The public is also invited to attend the conference to gain an understanding of regional challenges and the positive work that is taking place in difference Pacific countries and organisations, she said.

Pacific security will likely be at the forefront of the conference, which will take place as China galvanises support and increases its foothold in the region.

Last month, both Kiribati and the Solomon Islands switched diplomatic ties from long-time ally Taiwan to China, prompting claims that the world’s second largest economy was attempting to “buy” diplomacy in the Pacific.

However, senior lecturer of security studies at Massey University Dr Anna Powles, who will be presenting at the conference, said talks on China’s role in the Pacific would not dominate the agenda as it had done in other regional meetings in recent years.

“The conference has deliberately shifted the framing of geopolitics in the Pacific in terms of what are Pacific perspectives on security issues.”

While she said the Kiribati and Solomon’s islands developments were likely to come up, she expected a far more “nuanced conservation” where the bilateral agency of Pacific nations are acknowledged.

Another key issue which is certain to be raised is the unrest in West Papua, which has seen over 30 people killed and many thousands displaced as the Indonesia military clashed with protesters.

Dr Powles said it was important that West Papua is discussed at the conference as it is very much a regional security issue.

“What is happening in Papua is a human security issue and because it is a human security issue, it is a regional security issue for New Zealand and a number of Pacific island countries.”

“New Zealand is a signatory to the Boe Declaration which provides an expanded concept of security inclusive of human security.”

“There is a potential role for New Zealand, similar to the honest broker role New Zealand played in respect to brokering peace in Bougainville, where New Zealand can offer ‘good offices’ to support dialogue between the key actors in Papua and Indonesia.”

Vanuatu Foreign Minister’s Minister Ralph Regenvanu who will also be speaking at the conference told Pacific Media Watch he intended to raise the West Papua issue personally.

An outspoken advocate of West Papuan independence, Regenvanu commended the New Zealand government’s leadership on issues like climate change, which was robustly debated at the Pacific Islands Forum in Tuvalu in August.

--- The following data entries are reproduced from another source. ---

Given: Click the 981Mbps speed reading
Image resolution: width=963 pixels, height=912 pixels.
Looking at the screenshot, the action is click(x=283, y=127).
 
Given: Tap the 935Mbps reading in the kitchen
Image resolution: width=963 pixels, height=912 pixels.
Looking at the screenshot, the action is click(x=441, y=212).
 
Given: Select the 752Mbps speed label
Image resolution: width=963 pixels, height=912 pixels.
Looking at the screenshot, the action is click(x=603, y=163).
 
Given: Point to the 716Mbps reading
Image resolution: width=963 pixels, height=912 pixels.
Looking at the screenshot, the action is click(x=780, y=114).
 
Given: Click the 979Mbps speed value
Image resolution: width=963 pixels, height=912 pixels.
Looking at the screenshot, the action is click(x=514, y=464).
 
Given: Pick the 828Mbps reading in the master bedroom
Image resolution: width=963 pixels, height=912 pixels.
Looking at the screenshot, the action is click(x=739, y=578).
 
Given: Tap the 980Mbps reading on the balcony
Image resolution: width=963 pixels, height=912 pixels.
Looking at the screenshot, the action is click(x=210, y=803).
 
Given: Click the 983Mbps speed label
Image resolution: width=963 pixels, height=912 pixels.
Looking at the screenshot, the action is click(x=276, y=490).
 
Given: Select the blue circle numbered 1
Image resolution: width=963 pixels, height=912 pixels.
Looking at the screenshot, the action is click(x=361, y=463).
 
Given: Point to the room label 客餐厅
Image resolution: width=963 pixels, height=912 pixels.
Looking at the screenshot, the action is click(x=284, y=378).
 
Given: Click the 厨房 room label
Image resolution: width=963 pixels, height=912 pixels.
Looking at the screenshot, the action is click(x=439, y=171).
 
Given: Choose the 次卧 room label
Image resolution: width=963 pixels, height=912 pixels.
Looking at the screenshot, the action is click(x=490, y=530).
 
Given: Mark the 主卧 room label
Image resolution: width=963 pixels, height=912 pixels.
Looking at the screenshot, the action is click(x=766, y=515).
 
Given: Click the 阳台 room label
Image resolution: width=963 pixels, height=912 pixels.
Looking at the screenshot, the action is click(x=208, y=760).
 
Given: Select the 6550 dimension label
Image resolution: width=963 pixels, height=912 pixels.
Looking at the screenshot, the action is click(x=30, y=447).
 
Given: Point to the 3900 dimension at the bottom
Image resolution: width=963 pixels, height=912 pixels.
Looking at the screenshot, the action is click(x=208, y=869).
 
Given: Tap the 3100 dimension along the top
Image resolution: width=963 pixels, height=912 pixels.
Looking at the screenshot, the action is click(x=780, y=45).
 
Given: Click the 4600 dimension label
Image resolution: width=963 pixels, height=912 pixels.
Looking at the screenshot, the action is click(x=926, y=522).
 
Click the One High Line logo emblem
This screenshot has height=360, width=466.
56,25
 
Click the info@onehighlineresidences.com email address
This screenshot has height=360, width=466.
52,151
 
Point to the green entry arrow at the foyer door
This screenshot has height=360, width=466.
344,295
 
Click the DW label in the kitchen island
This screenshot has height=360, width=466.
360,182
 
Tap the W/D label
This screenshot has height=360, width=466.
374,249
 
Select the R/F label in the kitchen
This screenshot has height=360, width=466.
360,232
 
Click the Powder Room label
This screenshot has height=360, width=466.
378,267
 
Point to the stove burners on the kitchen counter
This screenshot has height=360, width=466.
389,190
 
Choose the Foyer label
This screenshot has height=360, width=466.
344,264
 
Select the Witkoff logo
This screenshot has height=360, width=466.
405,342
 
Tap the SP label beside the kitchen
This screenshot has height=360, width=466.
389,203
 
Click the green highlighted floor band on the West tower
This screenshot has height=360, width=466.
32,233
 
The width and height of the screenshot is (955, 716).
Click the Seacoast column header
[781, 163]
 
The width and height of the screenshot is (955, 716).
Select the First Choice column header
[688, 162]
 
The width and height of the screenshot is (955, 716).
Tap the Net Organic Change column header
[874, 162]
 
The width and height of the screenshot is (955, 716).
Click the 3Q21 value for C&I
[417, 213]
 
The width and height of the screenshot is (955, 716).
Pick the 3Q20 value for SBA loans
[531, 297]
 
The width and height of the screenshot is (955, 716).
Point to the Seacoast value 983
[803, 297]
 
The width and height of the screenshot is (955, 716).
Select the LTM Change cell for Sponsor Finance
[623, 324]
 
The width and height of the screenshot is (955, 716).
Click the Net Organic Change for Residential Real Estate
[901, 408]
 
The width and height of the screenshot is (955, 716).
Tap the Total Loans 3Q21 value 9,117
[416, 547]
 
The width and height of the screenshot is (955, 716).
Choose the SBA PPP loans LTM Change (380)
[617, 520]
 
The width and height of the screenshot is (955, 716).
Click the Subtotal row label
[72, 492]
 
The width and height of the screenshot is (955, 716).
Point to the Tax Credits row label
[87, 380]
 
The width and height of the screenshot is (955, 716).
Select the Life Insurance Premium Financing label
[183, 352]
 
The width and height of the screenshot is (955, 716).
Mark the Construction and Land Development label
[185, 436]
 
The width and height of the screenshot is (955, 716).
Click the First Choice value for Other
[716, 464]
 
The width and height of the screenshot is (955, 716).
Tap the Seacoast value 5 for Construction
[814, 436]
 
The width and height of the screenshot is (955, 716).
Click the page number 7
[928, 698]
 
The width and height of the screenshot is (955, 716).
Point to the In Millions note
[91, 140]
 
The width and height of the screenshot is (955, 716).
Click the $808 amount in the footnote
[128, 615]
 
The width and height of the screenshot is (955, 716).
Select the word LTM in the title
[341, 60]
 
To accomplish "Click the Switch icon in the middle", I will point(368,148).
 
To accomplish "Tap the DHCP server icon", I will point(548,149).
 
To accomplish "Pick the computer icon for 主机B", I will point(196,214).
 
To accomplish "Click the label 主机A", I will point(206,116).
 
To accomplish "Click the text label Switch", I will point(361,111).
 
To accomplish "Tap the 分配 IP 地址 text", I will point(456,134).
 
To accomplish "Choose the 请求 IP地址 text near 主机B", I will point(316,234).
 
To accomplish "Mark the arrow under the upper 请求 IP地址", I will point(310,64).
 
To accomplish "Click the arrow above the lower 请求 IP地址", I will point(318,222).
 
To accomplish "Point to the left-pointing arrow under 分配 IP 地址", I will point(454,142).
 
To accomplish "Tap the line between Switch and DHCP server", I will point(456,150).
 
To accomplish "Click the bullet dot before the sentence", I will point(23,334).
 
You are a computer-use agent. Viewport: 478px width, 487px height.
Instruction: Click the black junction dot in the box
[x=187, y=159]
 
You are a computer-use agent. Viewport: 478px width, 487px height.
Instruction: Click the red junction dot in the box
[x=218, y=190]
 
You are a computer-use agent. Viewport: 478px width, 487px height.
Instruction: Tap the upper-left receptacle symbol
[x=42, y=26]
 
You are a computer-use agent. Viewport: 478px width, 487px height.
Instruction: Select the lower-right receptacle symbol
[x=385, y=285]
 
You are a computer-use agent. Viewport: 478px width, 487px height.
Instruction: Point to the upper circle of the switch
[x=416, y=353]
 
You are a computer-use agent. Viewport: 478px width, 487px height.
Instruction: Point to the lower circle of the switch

“New Zealand is a model for what a developed country should be committing in terms of climate change,” he said.

Pacific Futures will also focus heavily on the growing influence of young people in Pacific developments with many representatives of youth organisations speaking.

Founder and CEO of Tonga Youth Leaders and Pacific Regional Representative for Commonwealth Youth Council Elizabeth V Kite said the conference will give a much-needed voice to the younger generations which are frequently excluded from decision making.

“Youth are leading the way in terms of highlighting issues such as climate change, but we are still not afforded equal say at decision making tables about our environment and future, which must change,” she said.

“If we are the ones to live out the future that is being planned today, we as young people must have a say in that and must be engaged with when these discussions and decisions are being made.”

Pacific Futures will take place at the Novotel Auckland Airport from 8am to 5pm on Friday October 18.